Tyrone Davis describes himself as a low-key guy, someone who is not easily excited.
But even Davis had to admit to getting a little fired up when his telephone rang on a recent Friday. It was the White House calling, letting Davis know that he was being invited to sit in First Lady Michelle Obama’s box for President Obama’s State of the Union speech.
“I was thinking, wow, this is crazy,” Davis says. “My response was, ‘Of course I can make it.'”
So a few days later, Davis enjoyed a whirlwind day in Washington, D.C., culminating with the State of the Union speech in the U.S. House chamber.
Davis is now in law school at Elon University, but his invitation to Washington was the result of his interest in the environment that was sparked when he earned a bachelor’s degree (in 2007) and master’s degree in public administration (in 2009) at NC State. “I tried to focus on policy, and focus my studies on environmental and energy issues,” Davis says.
Davis, who grew up in Winston-Salem, N.C., went to work as an intern with the Environmental Defense Fund (EDF) after he finished graduate school at NC State.
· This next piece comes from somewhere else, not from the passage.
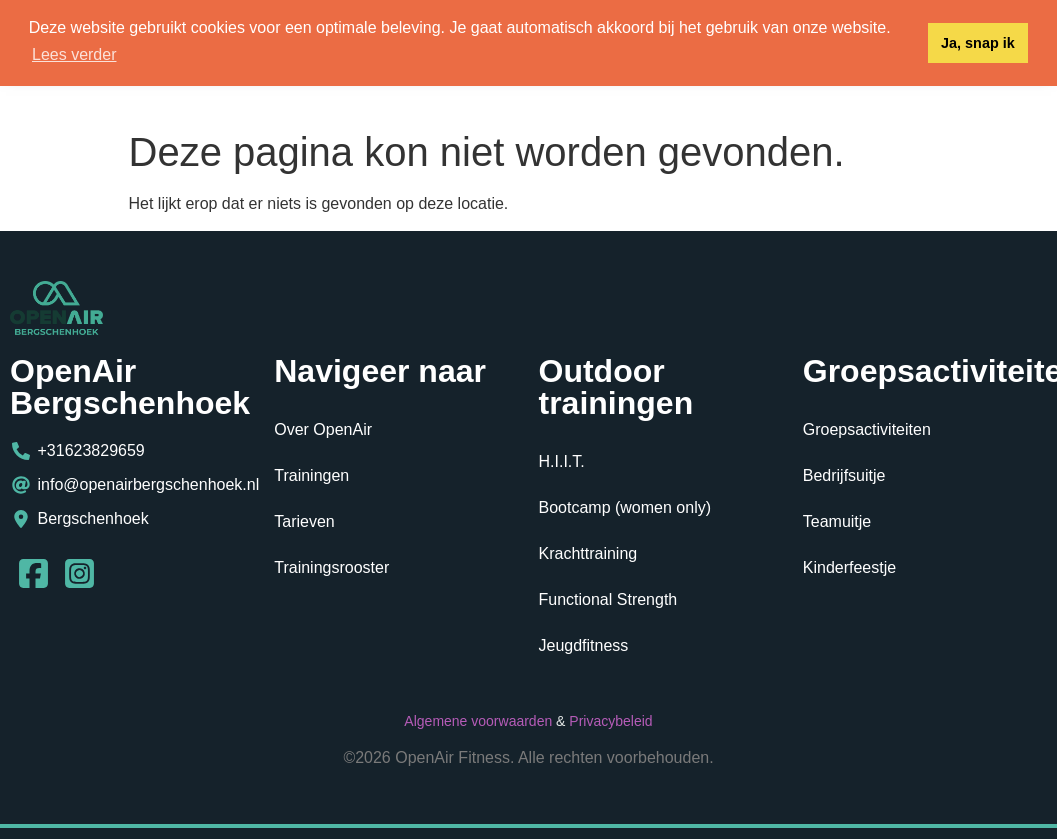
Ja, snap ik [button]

As an EDF Climate Corps fellow, Davis helped Elizabeth City State University find ways to become more energy efficient. The university then hired Davis on a temporary basis as a sustainability coordinator. He ended up showing the school how to save more than $31,000 a year.
“One thing that was easier than I expected was trying to change the culture,” Davis says. “It just came from me walking around the campus to see how things operated. I would walk around and talk to people. It kind of got them thinking.”
It was his work at Elizabeth City State University that prompted officials at the EDF to give Davis’ name to the White House as a possible guest at the State of the Union address. Davis was in Hong Kong as part of a study abroad program at Elon’s law school when he first heard from someone at the EDF that his name had been given to the White House.
“I just thought they would do some story on me or that my name might be mentioned in the speech,” says Davis, who hopes to work in some area of environmental law after he graduates from law school in May.
But a couple of weeks later, Davis found himself in Washington, D.C. His day included a tour of the headquarters of the Environmental Protection Agency, where he met several top officials, and then a tour of the White House. That was followed by a reception in the East Room and a chance to have his photo taken with the first lady. “It was just a great experience,” Davis says.
One of the highlights of his White House visit was seeing various paintings of past presidents and first ladies. That may seem surprising, given that Davis is legally blind and he couldn’t see the paintings unless he was standing next to them. “I learned a little bit of the history behind some of those paintings,” he says.
Davis’ vision also limited what he could see at the State of the Union. He could figure out where President Obama was standing, but could not make out the president himself. At one point, Davis heard applause for someone walking behind him and has to ask someone seated near him who the applause was for. It was a soldier who was making his way to his seat.
“That’s the sort of thing I have to deal with on a daily basis,” Davis says. “I have to concentrate and listen a little bit harder.”
Davis had a brief opportunity to get a photo with the president after the speech, and then enjoyed talking with one of Michelle Obama’s other guests – a survivor of the Boston Marathon bombing – when they both got back to the hotel that evening.
“It really did happen fast,” Davis says of his day in Washington. “I tried to take in as much as I could. The president and first lady were very warm and sincere people. The whole experience seemed very unreal.”